Online Launch | Not Bloody Likely: A tabloid testimonial for Bernard Shaw
Online (via ZOOM)
Free, but booking required.
Join us to virtually launch the exciting new publication created by students of MA Art and the Contemporary World, National College of Art and Design. This vibrant and fascinating response to the National Gallery of Ireland's exhibition Shaw and the Gallery : A Priceless Education, harnesses the complexity and power of Shaw’s legacy.
6.30pm - 7.15pm: An introduction to the publication with short readings and presentations by contributors Nadia Armstrong, Simon Bhuyian, Brian Cooney, Tom Creed, Catherine Fay, Alison Lowry, Anna Maye, Aisling Ni Aodha, Kristen Olson, Alex Pentek, Belinda Quirke, and Katharina Steins.

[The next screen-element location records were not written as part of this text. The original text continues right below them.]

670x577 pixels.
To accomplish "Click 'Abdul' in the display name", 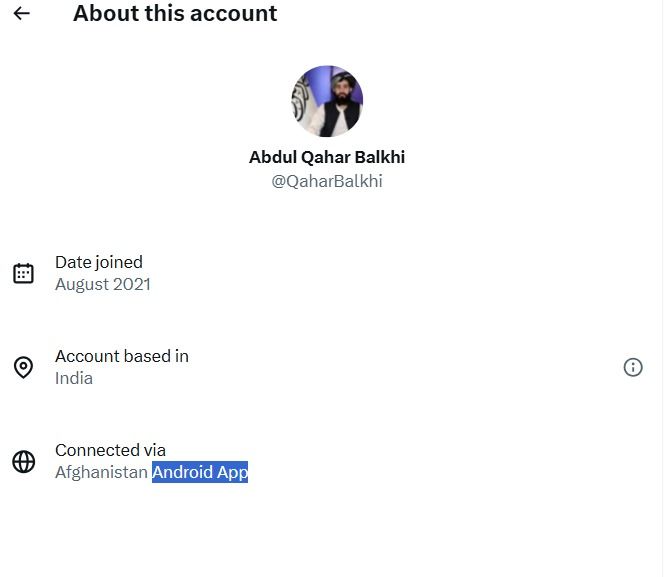I will [273, 157].
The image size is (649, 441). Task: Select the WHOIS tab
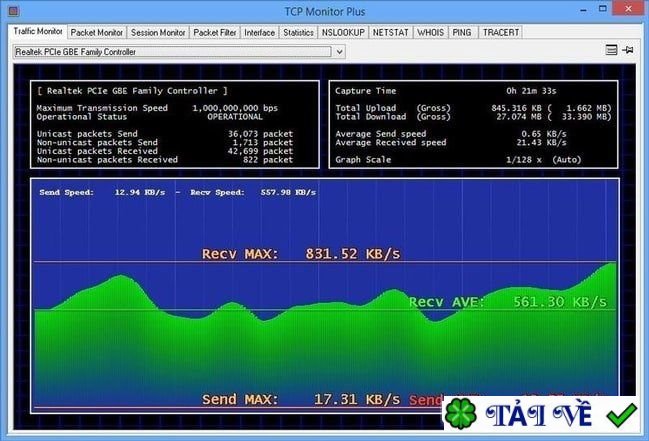pos(430,32)
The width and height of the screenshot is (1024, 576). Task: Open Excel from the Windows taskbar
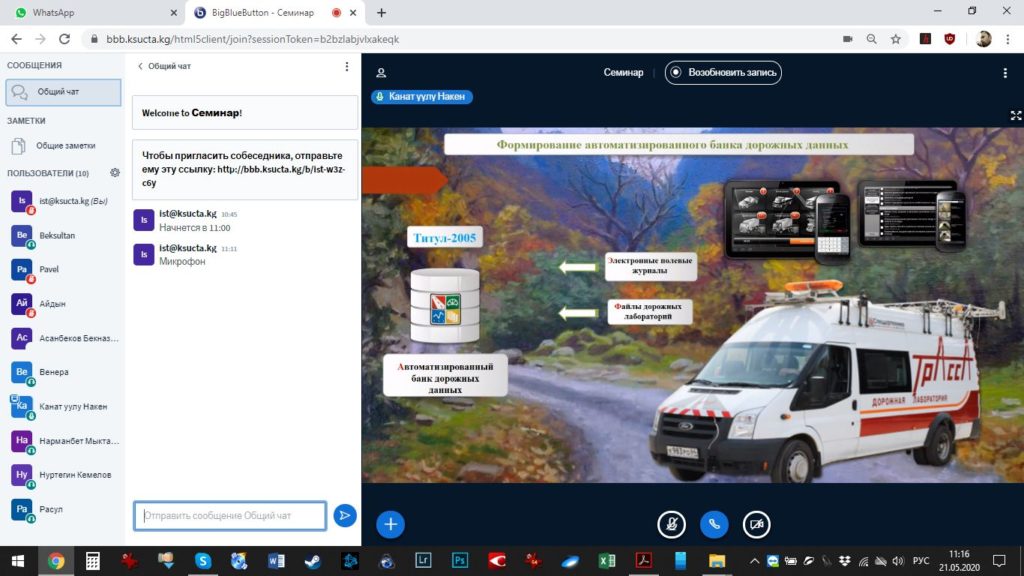pyautogui.click(x=607, y=561)
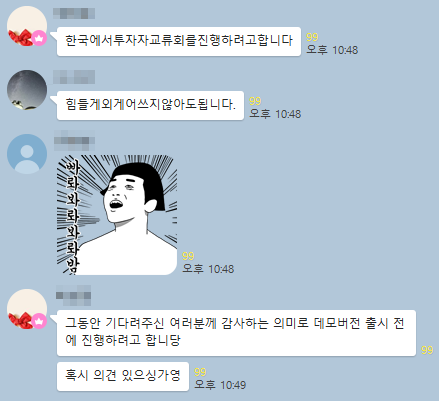Select the message starting 그동안 기다려주신 여러분께
The width and height of the screenshot is (439, 401).
(236, 333)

7.20pm - 8pm: A conversation with actress Clare Dunne, who played the title role in Shaw’s play Major Barbara at the Abbey Theatre in 2013, visual artist Aoibheann Greenan who took inspiration from Shaw’s writing on Wagner for her 2016 performance The Perfect Wagner Rite, and writer Una Mullally whose work ranges across journalism, activism and creative practice.
The event will be chaired by Declan Long, Course Director - Art in the Contemporary World.
More details: George Bernard Shaw famously left one third of his posthumous royalties to the National Gallery of Ireland, describing it as the ‘only real education I ever got as a boy in Eire’. These royalties included the proceeds of his 1913 stage play Pygmalion, which was used as the basis for the hit stage musical written in 1956 and adapted for the screen in 1964, under the title My Fair Lady. This was one of the highest grossing movies of its time, leading to a vast expansion in the Gallery's purchasing power that has lasted up to present day.
On the occasion of Shaw's work coming out of copyright in 2020, this publication embraces an opportunity to creatively revisit and re-evaluate copyright law and artistic legacy, with new freedom to reflect upon, transform and appropriate his work. Not Bloody Likely was developed collaboratively online, without ever meeting in person. The subjects covered within a newspaper-style publication, explore diverse aspects of Shaw and the National Gallery including writing, politics, legacy, speech, appropriation, place, history, philanthropy, self-improvement and artistic influence.
The publication was produced through the module My Fair Lady: Radical Publishing and the Shaw Collection, led by Nathan O’Donnell, as part of a collaboration between MA Art in the Contemporary World, National College of Art and Design, and National Gallery of Ireland. The contributions have been developed by individual students on the MA programme, drawing on a range of textual and visual practices. The result is a selection of topics, texts and visual commentary on an iconic figure who made a huge impact on Irish and world culture, and on the National Gallery of Ireland in particular.